§ PROMPT: Copy the stretch of entries below from the line containing "Click the word" through the line containing "Click the Comisión" word for word, including both of those lines and nothing else.

§ Records of finding words and elements:
********

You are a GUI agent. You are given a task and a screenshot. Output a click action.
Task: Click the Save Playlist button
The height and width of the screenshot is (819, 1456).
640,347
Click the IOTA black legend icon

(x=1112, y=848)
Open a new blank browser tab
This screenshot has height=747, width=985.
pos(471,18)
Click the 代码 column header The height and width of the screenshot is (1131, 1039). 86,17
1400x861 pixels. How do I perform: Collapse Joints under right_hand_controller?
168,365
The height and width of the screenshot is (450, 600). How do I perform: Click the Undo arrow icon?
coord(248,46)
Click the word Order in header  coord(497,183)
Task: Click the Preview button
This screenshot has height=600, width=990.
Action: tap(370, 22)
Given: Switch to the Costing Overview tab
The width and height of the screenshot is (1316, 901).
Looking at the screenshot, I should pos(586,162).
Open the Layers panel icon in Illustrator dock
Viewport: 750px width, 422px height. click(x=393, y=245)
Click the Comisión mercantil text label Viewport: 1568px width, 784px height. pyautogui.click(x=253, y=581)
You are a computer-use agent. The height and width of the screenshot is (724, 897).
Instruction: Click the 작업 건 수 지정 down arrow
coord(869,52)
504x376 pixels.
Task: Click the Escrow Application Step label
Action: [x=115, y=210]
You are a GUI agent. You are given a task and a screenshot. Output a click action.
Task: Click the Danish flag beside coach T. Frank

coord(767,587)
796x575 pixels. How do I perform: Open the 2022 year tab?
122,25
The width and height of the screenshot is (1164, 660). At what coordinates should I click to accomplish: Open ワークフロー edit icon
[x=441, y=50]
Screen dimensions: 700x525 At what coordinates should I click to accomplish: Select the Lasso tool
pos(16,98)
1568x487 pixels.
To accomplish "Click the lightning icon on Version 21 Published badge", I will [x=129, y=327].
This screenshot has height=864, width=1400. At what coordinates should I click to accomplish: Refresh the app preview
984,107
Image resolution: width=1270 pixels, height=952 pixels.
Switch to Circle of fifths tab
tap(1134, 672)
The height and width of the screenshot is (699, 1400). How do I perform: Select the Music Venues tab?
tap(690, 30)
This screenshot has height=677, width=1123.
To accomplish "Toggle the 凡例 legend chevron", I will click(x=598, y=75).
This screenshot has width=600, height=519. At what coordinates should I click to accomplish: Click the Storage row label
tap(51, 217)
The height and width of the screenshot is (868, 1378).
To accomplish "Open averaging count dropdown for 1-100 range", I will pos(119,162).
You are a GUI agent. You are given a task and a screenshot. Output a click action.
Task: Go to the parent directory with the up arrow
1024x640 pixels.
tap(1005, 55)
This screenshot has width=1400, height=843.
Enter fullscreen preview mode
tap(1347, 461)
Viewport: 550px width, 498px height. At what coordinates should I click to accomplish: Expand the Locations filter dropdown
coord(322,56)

********

§ EXERCISE OUTPUT:
Click the word Order in header  coord(497,183)
Task: Click the Preview button
This screenshot has height=600, width=990.
Action: tap(370, 22)
Given: Switch to the Costing Overview tab
The width and height of the screenshot is (1316, 901).
Looking at the screenshot, I should pos(586,162).
Open the Layers panel icon in Illustrator dock
Viewport: 750px width, 422px height. click(x=393, y=245)
Click the Comisión mercantil text label Viewport: 1568px width, 784px height. pyautogui.click(x=253, y=581)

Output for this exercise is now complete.